“The Last First: Winter K2” is a rare documentary that chronicles the impossible – climbing K2 in the dead of winter, when the weather is the most treacherous and punishing.
The latest documentary from filmmaker Amir Bar-Lev, who directed “My Kid Could Paint That,” just premiered at Sundance Film Festival, with the director returning to the festival after “The Tillman Story” (from 2010), “Happy Valley” (from 2014) and “Long Strange Trip” (from 2017) for one last go-around in Park City, Utah.
According to the official Sundance program “The Last First: Winter K2” “tells a complex, harrowing, and moving story that unpacks the industry of extreme mountain climbing and its changing culture.” It chronicles a 2021 expedition that left five dead, when mountaineers John Snorri Sigurjónsson, an Icelander, and Pakistani father-son team Ali and Sajid Sadpara were joined by “influencer climbers and their film crews, commercial expedition clients, and Nims, a Nepalese celebrity mountaineer, and his team of Sherpas.”
All of that documentation of the climb ended up being hugely helpful for Bar-Lev, as he told TheWrap’s Sharon Waxman at the Sundance Film Festival.
“We got involved a few years after it happened.
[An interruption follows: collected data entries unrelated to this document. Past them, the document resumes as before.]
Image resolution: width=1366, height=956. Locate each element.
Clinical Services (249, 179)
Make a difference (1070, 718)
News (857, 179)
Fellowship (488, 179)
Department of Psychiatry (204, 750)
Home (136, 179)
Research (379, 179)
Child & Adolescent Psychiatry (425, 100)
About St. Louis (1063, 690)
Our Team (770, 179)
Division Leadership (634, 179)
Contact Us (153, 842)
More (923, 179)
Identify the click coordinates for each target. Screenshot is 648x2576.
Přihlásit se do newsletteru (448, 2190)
And part of what the film is about is the fact that there were so many cameras on the mountain, we didn’t need to necessarily have been there,” Bar-Lev explained. “We did interviews, but part of the job was my excellent archive team contacted many of the 60 people that were there and licensed their footage. And it’s a facet of mountaineering today that, as one interviewee says to us, these days you bring your chef, your Sherpa team and your videographer. A thematic element of this film is we are living in an age where everything is documented, everything is filmed, much of it is posted, and mountaineering is no exception. And it’s having an effect on the culture of mountaineering, as it’s having an effect on our culture at large.”
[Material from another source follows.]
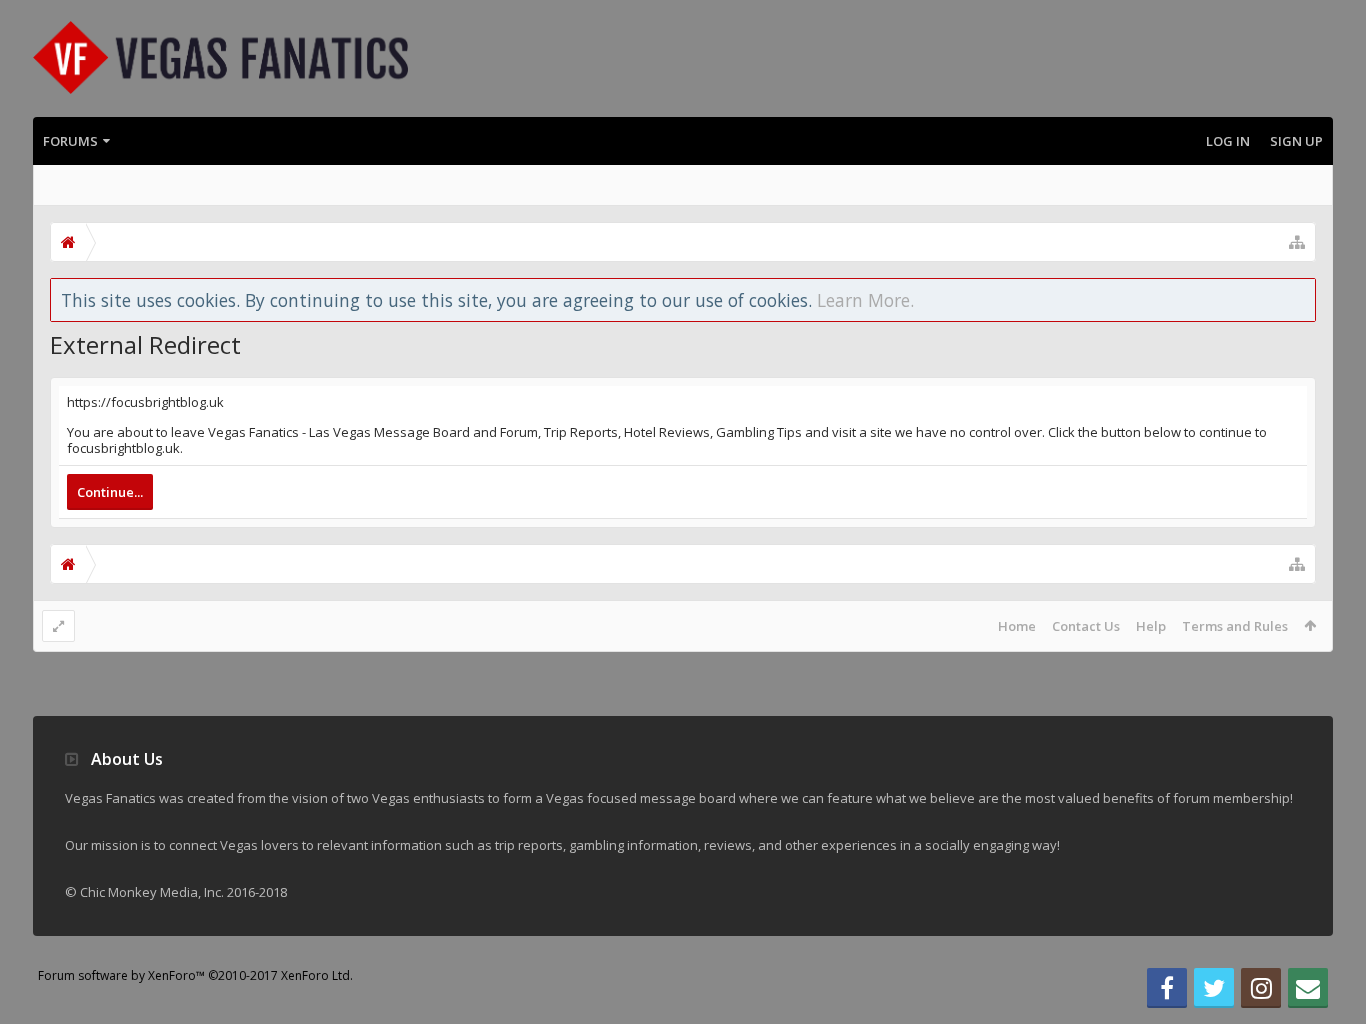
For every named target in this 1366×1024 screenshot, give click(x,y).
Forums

While Bar-Lev is not a climber himself, he said he was drawn to the subject matter for its cinematic possibilities.
“I think adrenaline is the low hanging fruit with storytelling. It’s not a bad thing but I wouldn’t have found this interesting if it was just a riveting story of survival and competition, which it is. But for me, what’s interesting about it is as alien as the landscape is, you bring yourself to the mountains, almost like a science fiction story,” said Bar-Lev. “Humans bring their strengths and weaknesses wherever they go and this story was no exception. A lot of what’s interesting to me in this story is that it’s a snapshot of humanity today. There’s the cameras, the social media, but it’s also an Alpine racial reckoning. There’s a father son story that’s quite moving. There’s a bromance, there’s a love story, and also it’s a story about risk. For me, it’s a story about risk.”
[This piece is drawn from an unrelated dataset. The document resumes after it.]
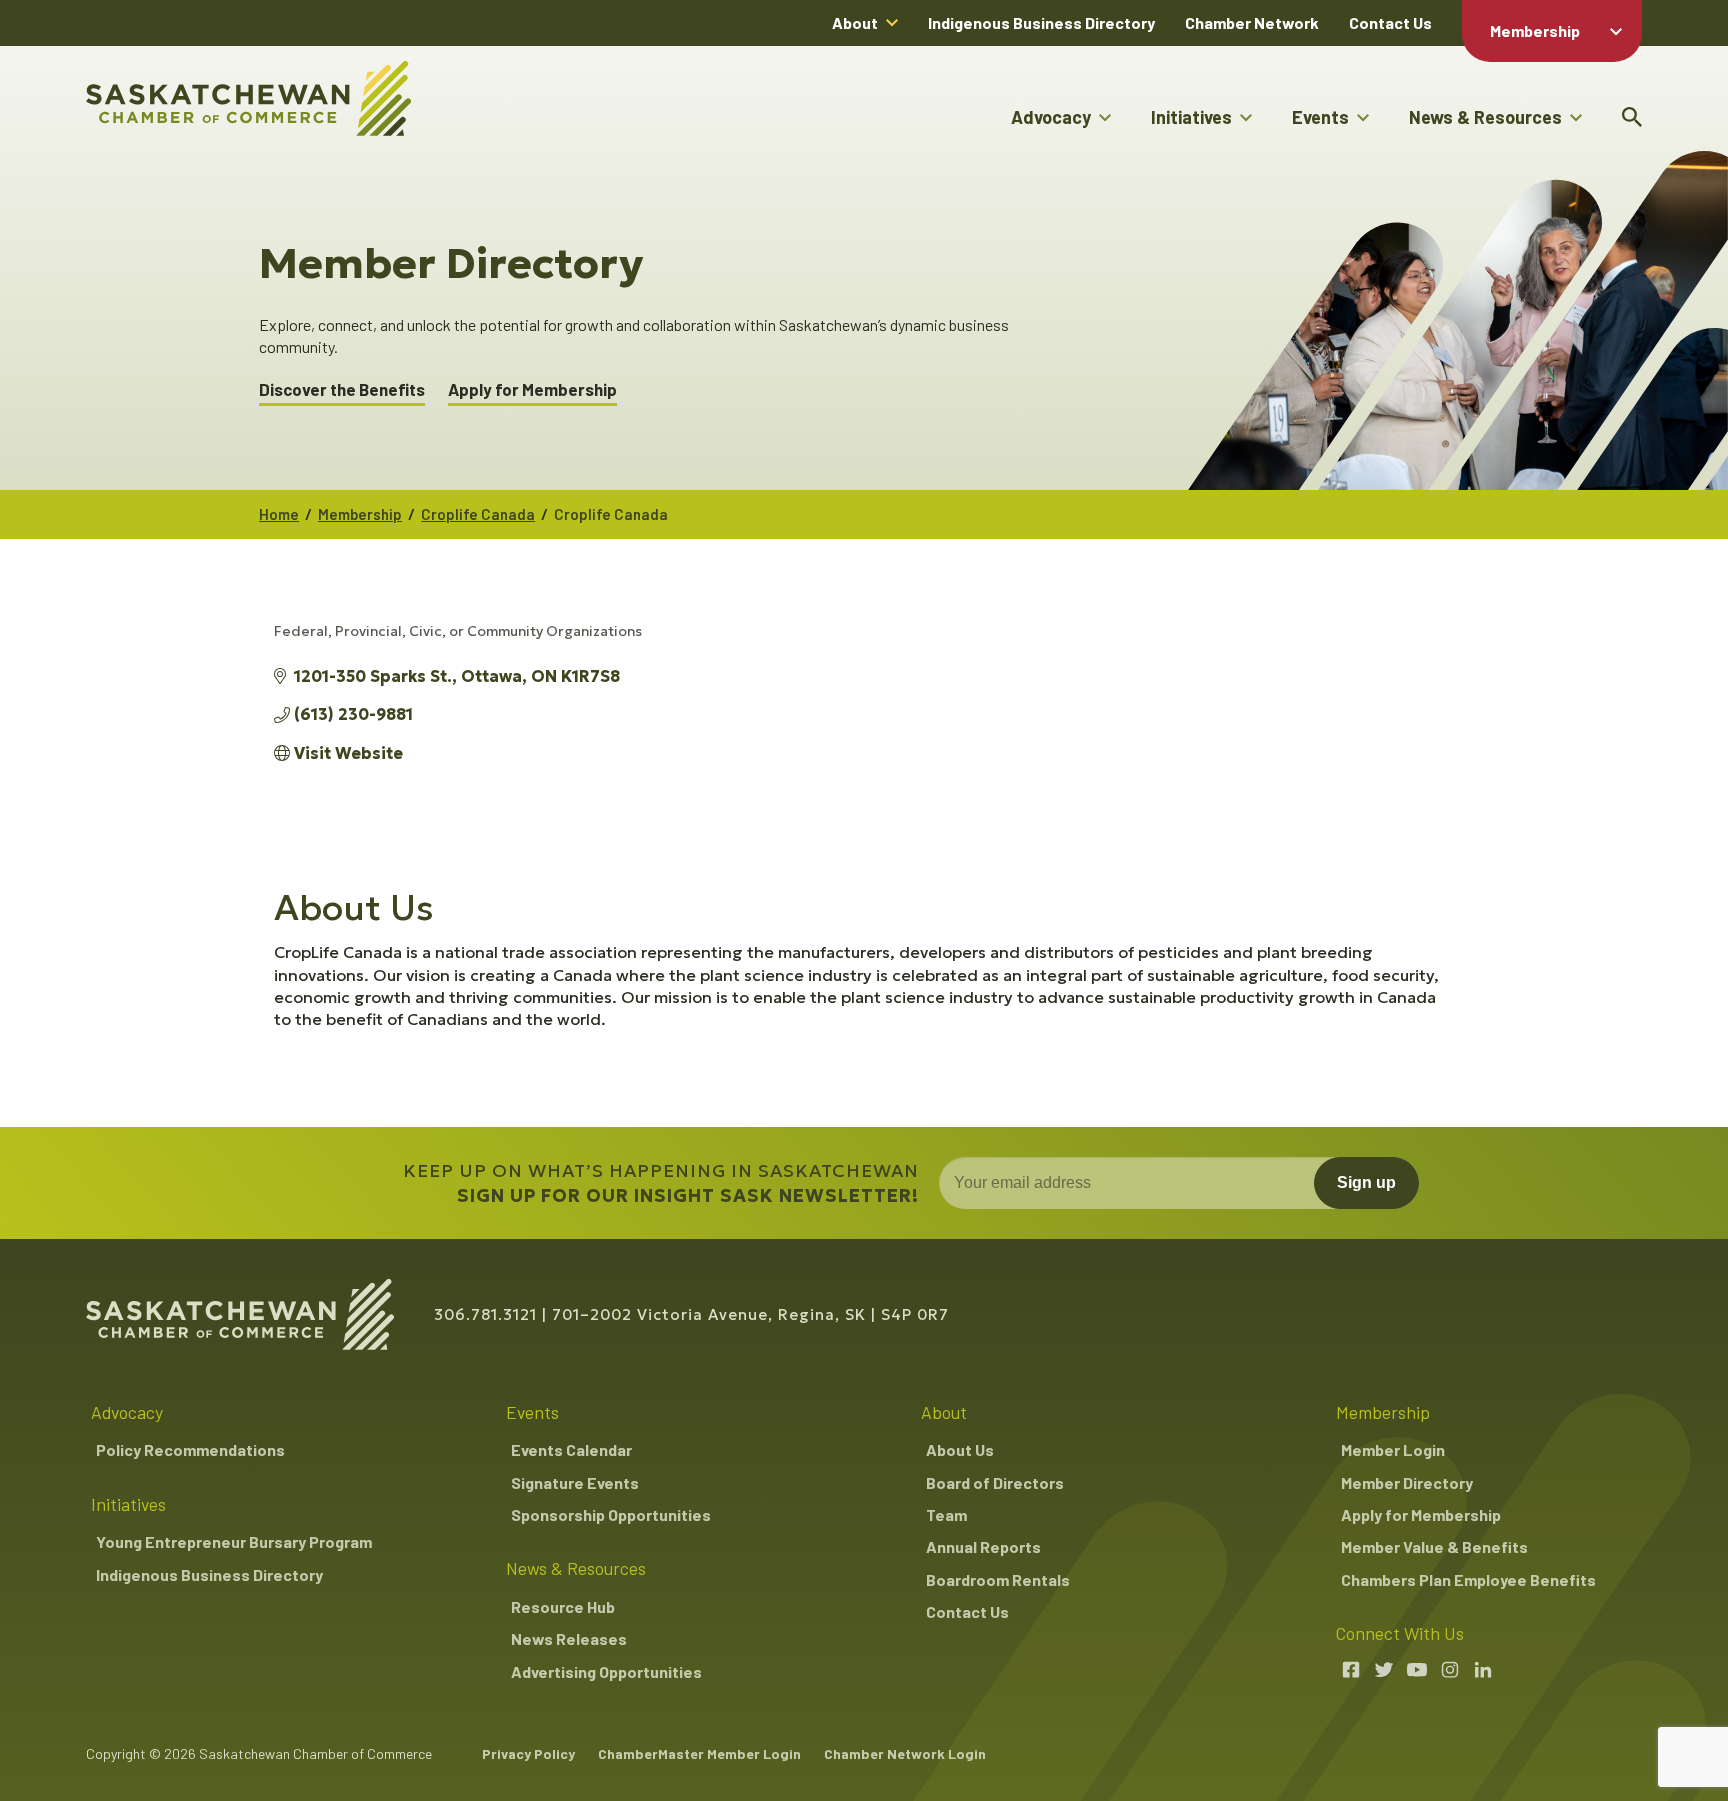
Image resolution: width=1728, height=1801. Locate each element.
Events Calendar (571, 1449)
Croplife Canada (478, 514)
Bar-Lev said that he references another movie in his house when referring to his kids – Pixar’s masterpiece “WALL•E.” “That’s a shorthand in my house between my wife and I about being concerned that our kids live such a cosseted life and whether they should test themselves – that they may not be experiencing the real whatever it is,” Bar-Lev said.
That real experience, outside of what he refers to as “WALL•E World,” referencing the luxury cruise ship where humanity finds itself in the future, is what he is chasing in “The Last First: Winter K2” and undoubtedly what some of those climbers were after too.